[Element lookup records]

◇ ◇ ◇ ◇ ◇

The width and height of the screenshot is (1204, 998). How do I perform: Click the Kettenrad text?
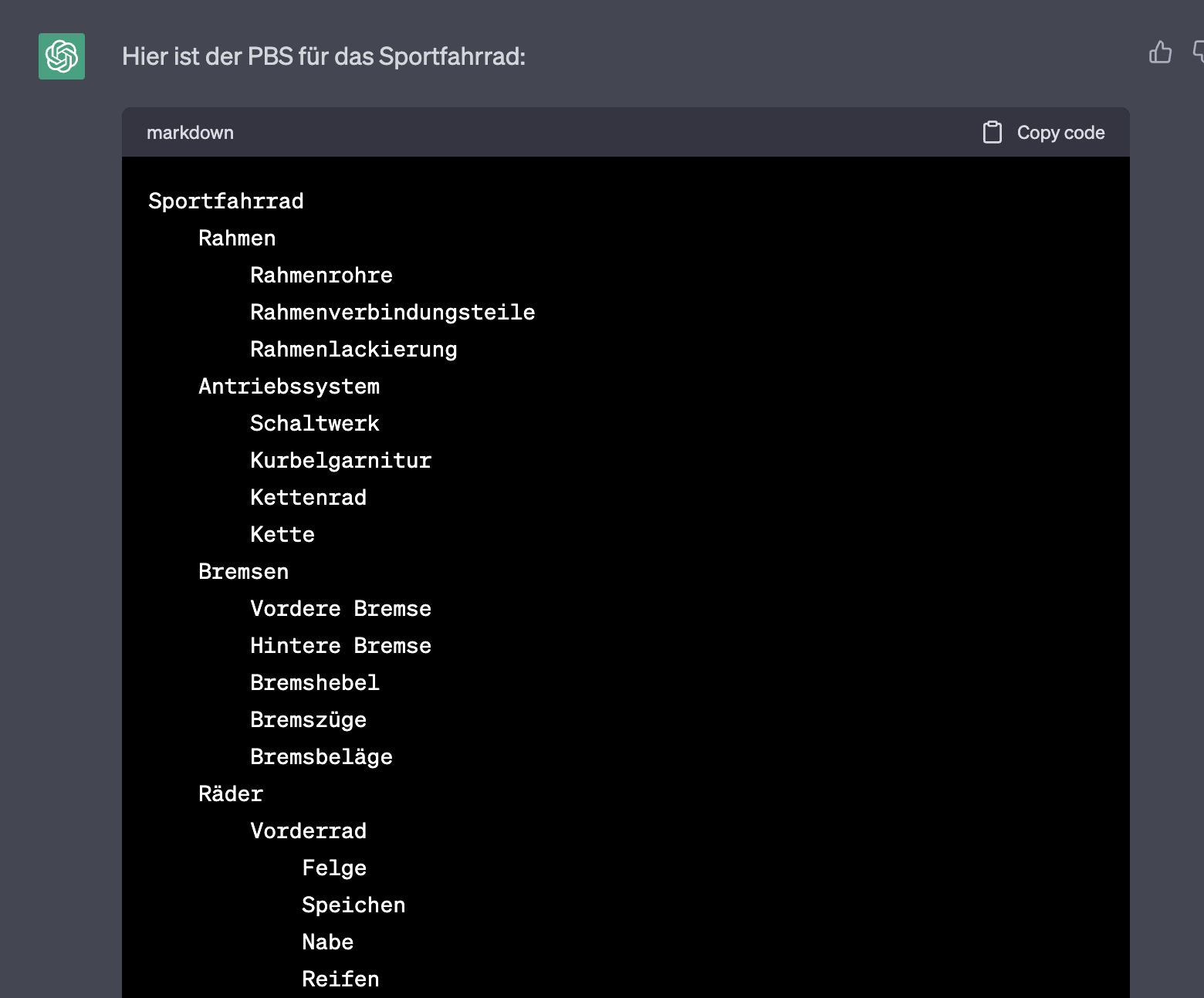pos(308,498)
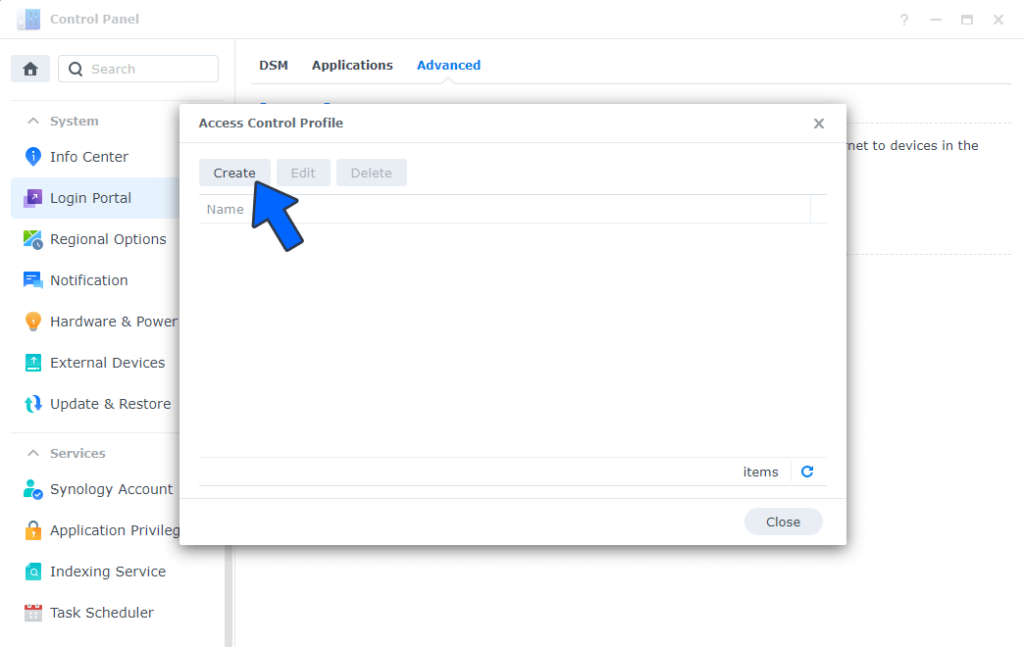The height and width of the screenshot is (647, 1024).
Task: Open Task Scheduler
Action: (104, 612)
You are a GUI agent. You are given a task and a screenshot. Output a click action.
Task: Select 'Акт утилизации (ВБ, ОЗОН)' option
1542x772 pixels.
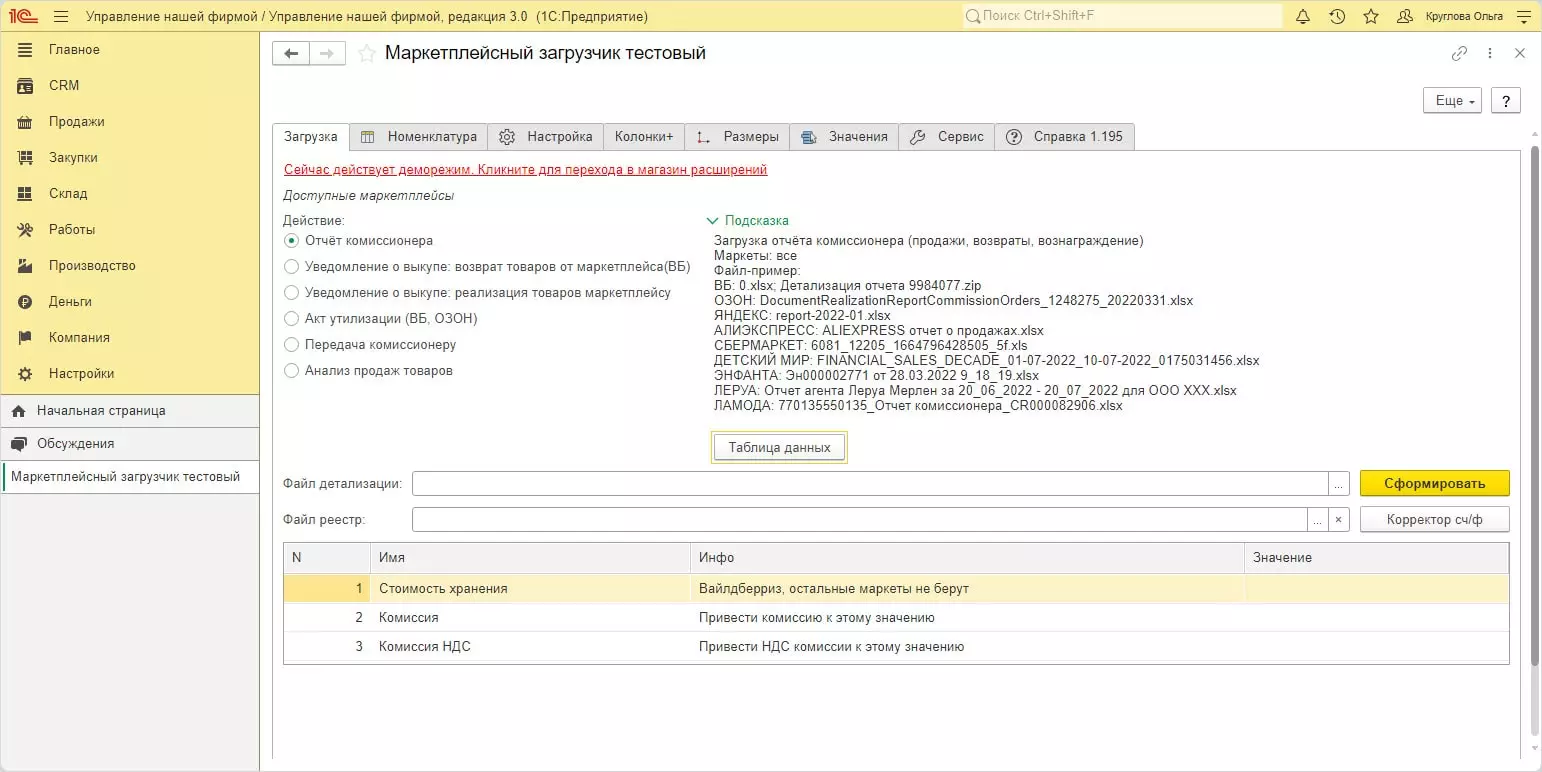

◇ ◇ ◇ ◇ ◇

**Problem description:** Reproduce the listing above word for word, omitting the pictures.

**Answer to the problem:**
The width and height of the screenshot is (1204, 998). How do I perform: Click the Kettenrad text?
pos(308,498)
The height and width of the screenshot is (647, 1024).
Task: Open Task Scheduler
Action: (104, 612)
You are a GUI agent. You are given a task and a screenshot. Output a click action.
Task: Select 'Акт утилизации (ВБ, ОЗОН)' option
1542x772 pixels.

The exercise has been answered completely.